— WORKING DATA —
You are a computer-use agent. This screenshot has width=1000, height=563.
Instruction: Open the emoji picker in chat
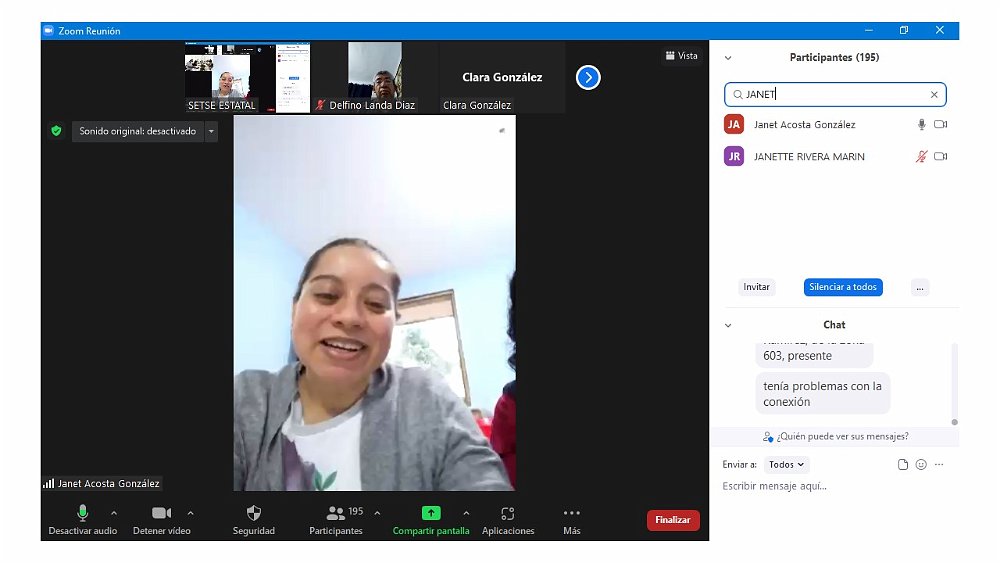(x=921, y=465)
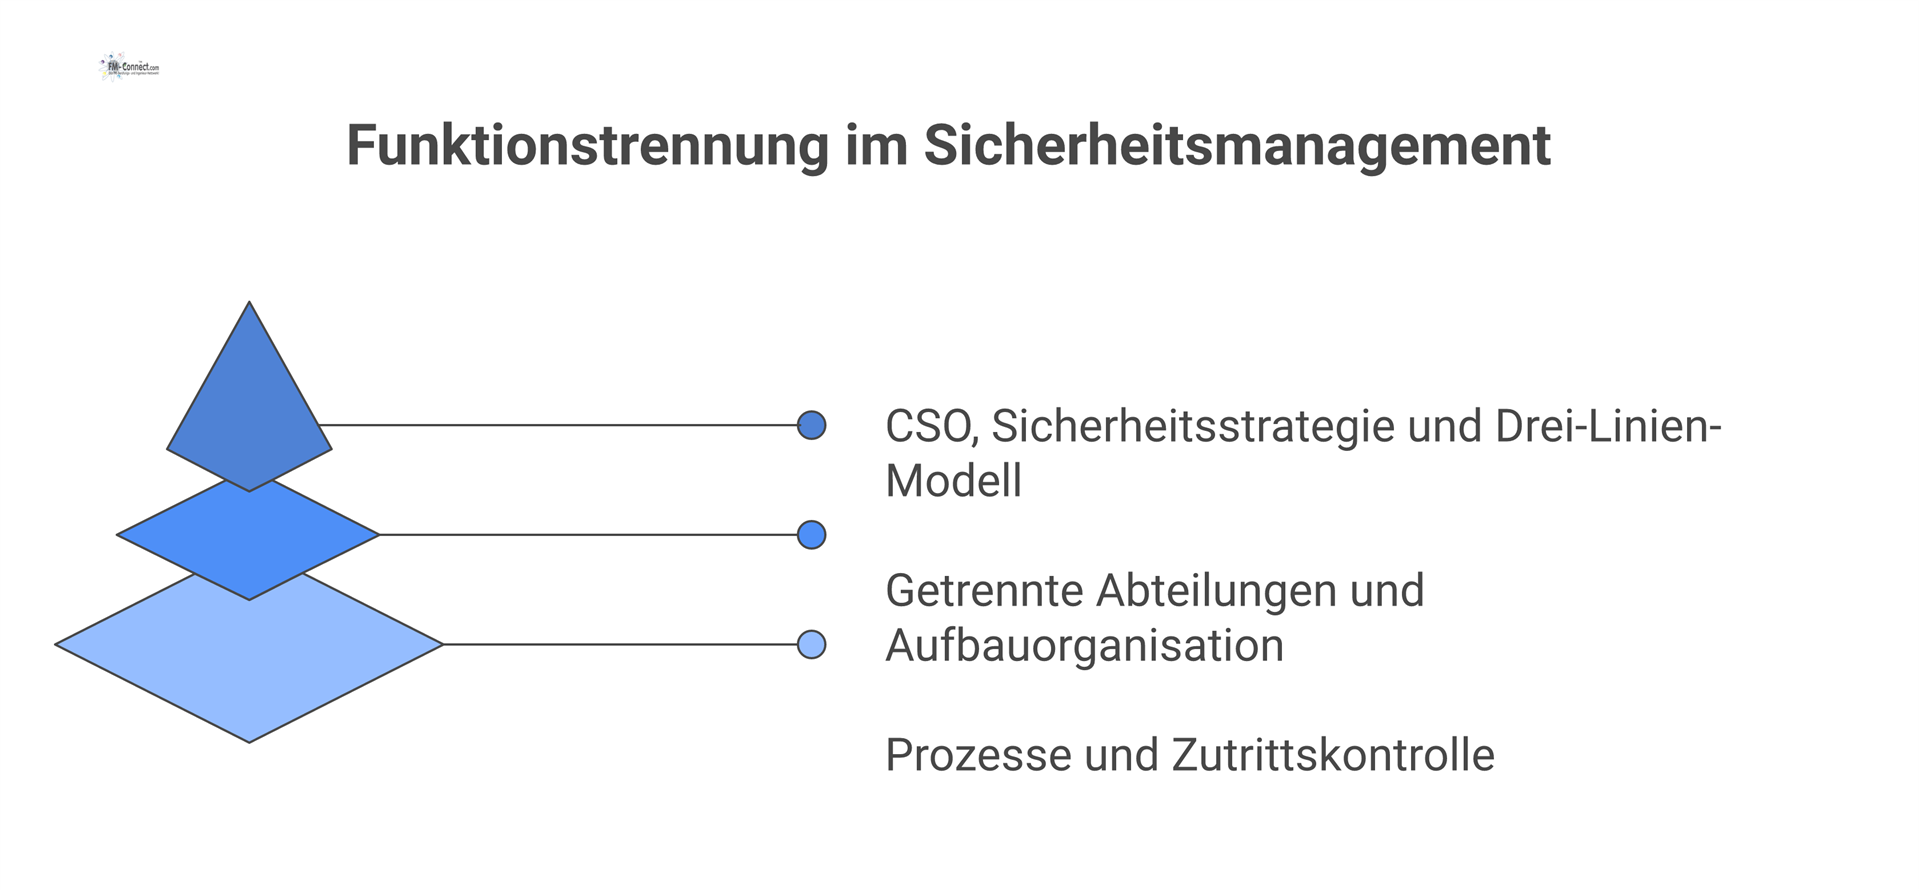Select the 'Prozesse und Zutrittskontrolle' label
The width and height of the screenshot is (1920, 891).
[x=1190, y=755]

— WORK TO BE COMPLETED —
Transcribe each entry precisely as given, leaving the pictures out.

— TASK SOLUTION —
You are a computer-use agent. This screenshot has width=1000, height=563.
Instruction: Open the emoji picker in chat
(x=921, y=465)
Select the 'Prozesse und Zutrittskontrolle' label
The width and height of the screenshot is (1920, 891).
[x=1190, y=755]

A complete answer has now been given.